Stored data
********************

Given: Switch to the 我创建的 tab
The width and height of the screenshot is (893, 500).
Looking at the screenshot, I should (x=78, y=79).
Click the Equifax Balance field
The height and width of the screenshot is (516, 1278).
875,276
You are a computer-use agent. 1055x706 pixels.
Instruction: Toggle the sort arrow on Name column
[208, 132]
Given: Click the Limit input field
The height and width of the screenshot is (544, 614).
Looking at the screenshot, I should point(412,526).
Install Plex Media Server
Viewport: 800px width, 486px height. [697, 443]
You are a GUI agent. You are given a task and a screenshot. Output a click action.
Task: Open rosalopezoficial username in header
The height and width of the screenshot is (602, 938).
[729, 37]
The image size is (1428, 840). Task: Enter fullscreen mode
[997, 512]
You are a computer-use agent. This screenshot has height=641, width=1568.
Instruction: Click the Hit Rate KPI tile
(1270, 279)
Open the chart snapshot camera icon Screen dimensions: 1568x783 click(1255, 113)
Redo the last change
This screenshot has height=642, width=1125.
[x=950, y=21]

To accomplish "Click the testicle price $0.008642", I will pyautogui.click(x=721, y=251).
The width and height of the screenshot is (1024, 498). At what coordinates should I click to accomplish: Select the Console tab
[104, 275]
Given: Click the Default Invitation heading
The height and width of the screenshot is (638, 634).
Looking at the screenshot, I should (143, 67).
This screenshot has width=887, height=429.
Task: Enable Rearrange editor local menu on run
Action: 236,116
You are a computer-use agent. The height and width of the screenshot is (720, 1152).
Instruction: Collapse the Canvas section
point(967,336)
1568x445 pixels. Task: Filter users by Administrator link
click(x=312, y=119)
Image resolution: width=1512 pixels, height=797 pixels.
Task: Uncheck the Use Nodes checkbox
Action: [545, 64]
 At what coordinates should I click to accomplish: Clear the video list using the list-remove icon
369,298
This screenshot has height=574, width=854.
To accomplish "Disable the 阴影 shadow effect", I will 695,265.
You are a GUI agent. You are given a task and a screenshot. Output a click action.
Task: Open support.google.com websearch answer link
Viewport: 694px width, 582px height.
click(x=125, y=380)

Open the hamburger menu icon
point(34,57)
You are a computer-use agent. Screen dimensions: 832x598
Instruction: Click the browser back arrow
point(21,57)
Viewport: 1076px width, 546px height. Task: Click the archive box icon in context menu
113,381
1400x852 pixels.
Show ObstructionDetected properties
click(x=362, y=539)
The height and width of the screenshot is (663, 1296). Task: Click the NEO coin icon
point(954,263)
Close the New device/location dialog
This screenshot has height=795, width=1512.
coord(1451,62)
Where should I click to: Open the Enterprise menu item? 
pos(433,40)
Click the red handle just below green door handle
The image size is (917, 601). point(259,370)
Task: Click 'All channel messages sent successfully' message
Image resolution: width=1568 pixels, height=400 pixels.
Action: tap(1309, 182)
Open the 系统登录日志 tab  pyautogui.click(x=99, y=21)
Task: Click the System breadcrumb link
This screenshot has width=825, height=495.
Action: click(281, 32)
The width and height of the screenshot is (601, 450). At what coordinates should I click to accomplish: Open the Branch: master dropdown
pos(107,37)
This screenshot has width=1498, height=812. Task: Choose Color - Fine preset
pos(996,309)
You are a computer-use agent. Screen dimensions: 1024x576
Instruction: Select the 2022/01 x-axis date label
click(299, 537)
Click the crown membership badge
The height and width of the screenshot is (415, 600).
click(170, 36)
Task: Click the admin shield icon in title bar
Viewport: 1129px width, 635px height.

********************

Output, exactly and with nothing else, the lines from the line containing "Image resolution: width=1568" to the end of the entries.

Image resolution: width=1568 pixels, height=400 pixels.
Action: tap(1309, 182)
Open the 系统登录日志 tab  pyautogui.click(x=99, y=21)
Task: Click the System breadcrumb link
This screenshot has width=825, height=495.
Action: click(281, 32)
The width and height of the screenshot is (601, 450). At what coordinates should I click to accomplish: Open the Branch: master dropdown
pos(107,37)
This screenshot has width=1498, height=812. Task: Choose Color - Fine preset
pos(996,309)
You are a computer-use agent. Screen dimensions: 1024x576
Instruction: Select the 2022/01 x-axis date label
click(299, 537)
Click the crown membership badge
The height and width of the screenshot is (415, 600).
click(170, 36)
Task: Click the admin shield icon in title bar
Viewport: 1129px width, 635px height.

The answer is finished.